Le drame de la justice algérienne, souvent accusée d’être dépendante, n’est plus un secret pour personne, certes. Mais, pire, elle est de plus en plus décriée, y compris par des personnalités réputées proches du pouvoir. C’est le cas, entre autres, de Me Farouk Ksentini qui est revenu encore une fois, hier, lors du Forum de Liberté, pour qualifier les magistrats ouvertement d’“irresponsables” ! “En dépit de tous les efforts consentis, il faut reconnaître que nous avons encore une justice de très mauvaise qualité, une justice approximative”, a asséné, en effet, le président de la Commission nationale consultative de promotion et de protection des droits de l’Homme (CNCPPDH), estimant que les magistrats sont les premiers responsables de cette situation. “En Algérie, il y a environ 5 000 magistrats. Parmi ces derniers, il y a ceux qui sont courageux et d’autres qui ne pensent qu’à leur carrière”, a-t-il fulminé. Pour Me Ksentini, “un magistrat ne doit pas se conduire comme un domestique” car le métier “doit répondre à une certaine déontologie, à une certaine éthique, une responsabilité particulière.
Or, dans le contexte national actuel, le comportement de certains magistrats relève carrément de l’irresponsabilité”.
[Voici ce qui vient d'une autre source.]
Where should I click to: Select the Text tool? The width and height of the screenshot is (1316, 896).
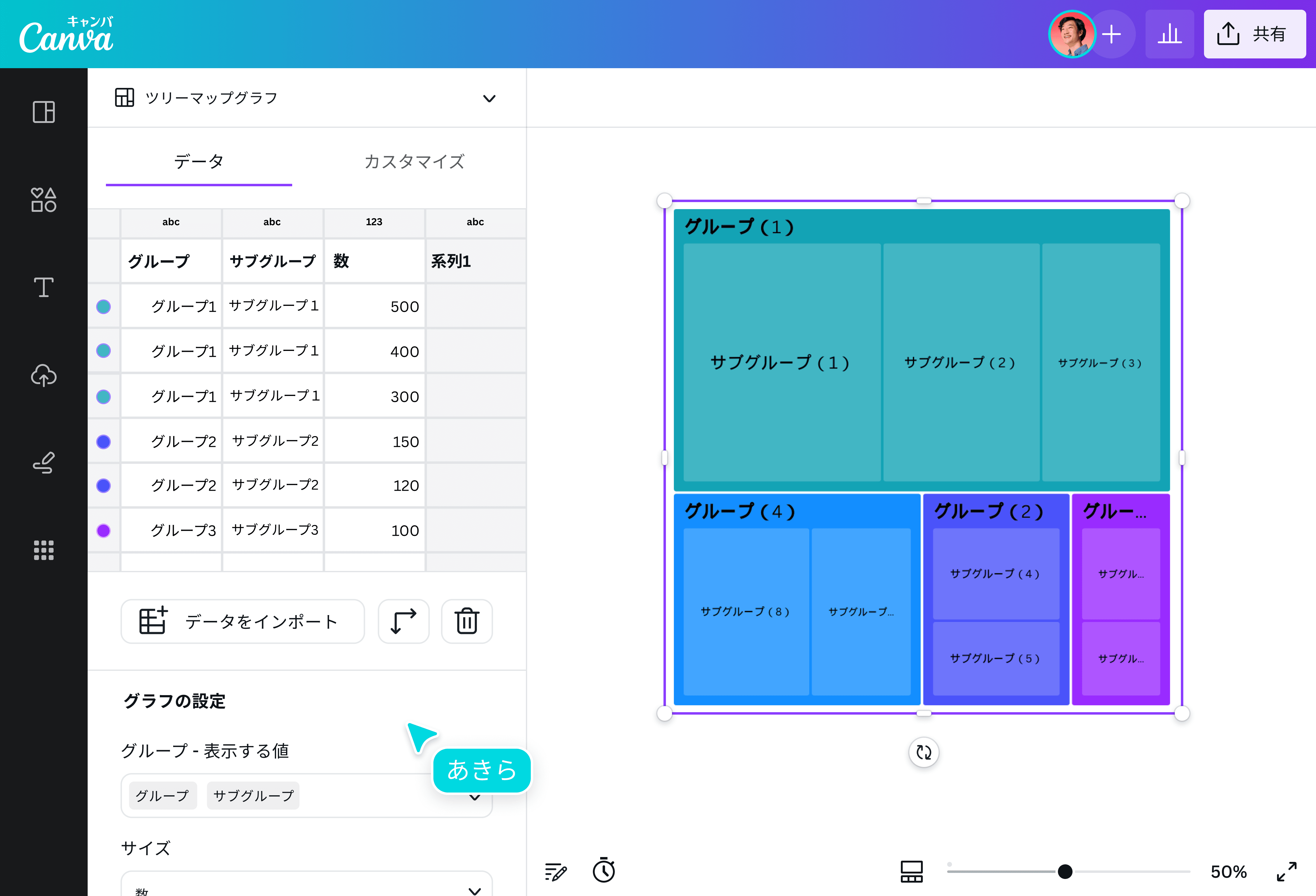click(x=43, y=288)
Ce comportement, ajoute-t-il, est davantage encouragé du fait que le magistrat reste un des rares responsables à ne pas rendre compte de ses actes. “Les magistrats jouissent d’un statut qui n’est soumis à aucun contrôle ; c’est l’impunité
totale”, a-t-il regretté. “Pourquoi les journalistes, les avocats, les médecins sont tous comptables de leurs actes devant les instances civiles, administratives et juridiques, mais jamais les magistrats ?” s’interroge-t-il. Certains magistrats, une minorité, selon Ksentini, bâclent plusieurs affaires rien que pour s’en débarrasser et ne se soucient donc guère des droits des justiciables. Pour Me Ksentini, les décisions prises au cours des dernières années, visant l’amélioration de la situation socioprofessionnelle des magistrats à même de les mettre à l’abri de la corruption, sont au contraire faites pour les fragiliser davantage. “Plus le magistrat est mieux payé, plus il a peur pour sa place”, juge-t-il. L’autre reproche fait par Me Ksentini à la justice algérienne est relatif à “l’abus” dans la pratique de ce qui est désigné par “la détention provisoire”. Or, précise l’avocat, cela s’appelle “détention préventive”. Rappelant que cette pratique fait l’objet de dénonciation depuis déjà quelques années,
Me Ksentini s’interroge sur les raisons qui font qu’elle soit encore pratiquée. C’est vraiment “un des mystères de la justice” que Me Ksentini ne semble pas en mesure de comprendre.